Amazon Web Services’ latest open source project is called Graph Notebook, enabling data scientists to analyze and visualize information stored in their companies’ databases. Graph Notebook is made using software components developed for Amazon Neptune, a managed graph database service.
The project was announced by the cloud giant spawned by Amazon on Wednesday.
Graph databases are explicitly made to store individual records (customer names and dollar values) and show relationships between them. The ability to establish connections between data points is where the real value of Graph Notebook lies.
Data is daunting, but not for Graph Notebook
Graph Notebook is designed to make it easy to work with information kept in graph databases. Even the expert scientists have a hard time manually finding the patterns in an extensive collection of records. It is logical to convert the raw data into a visualization, made possible by Graph Notebook.
Data scientists can use it to create Jupyter Notebook queries that extract the specified subsets of information in a database, specific to what they want to work with. It then visualizes the results queried.

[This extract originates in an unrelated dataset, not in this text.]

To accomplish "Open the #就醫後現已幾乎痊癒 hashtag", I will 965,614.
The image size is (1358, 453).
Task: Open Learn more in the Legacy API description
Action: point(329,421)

The tool is an excellent choice for two languages especially: Gremlin (supported in a wide variety of significant graph databases) and SPARQL syntax (it’s a bit niche).
The ingenuity of Graph Notebook
Both SPARQL and Gremlin are explicitly optimized for analyzing data stored in graph format. AWS’ Amazon Neptune graph databases also support the languages.
The cloud giant announced that Graph Notebook can be used with the Neptune service or in other environments like an EC2 instance or a personal computer.
The query results are visualized as interconnected objects in a series on a chart. Suppose you have a location like a warehouse and travel routes for delivery trucks. In that case, the visuals will represent each warehouse as a circle, and the distance between locations as connections between the circles.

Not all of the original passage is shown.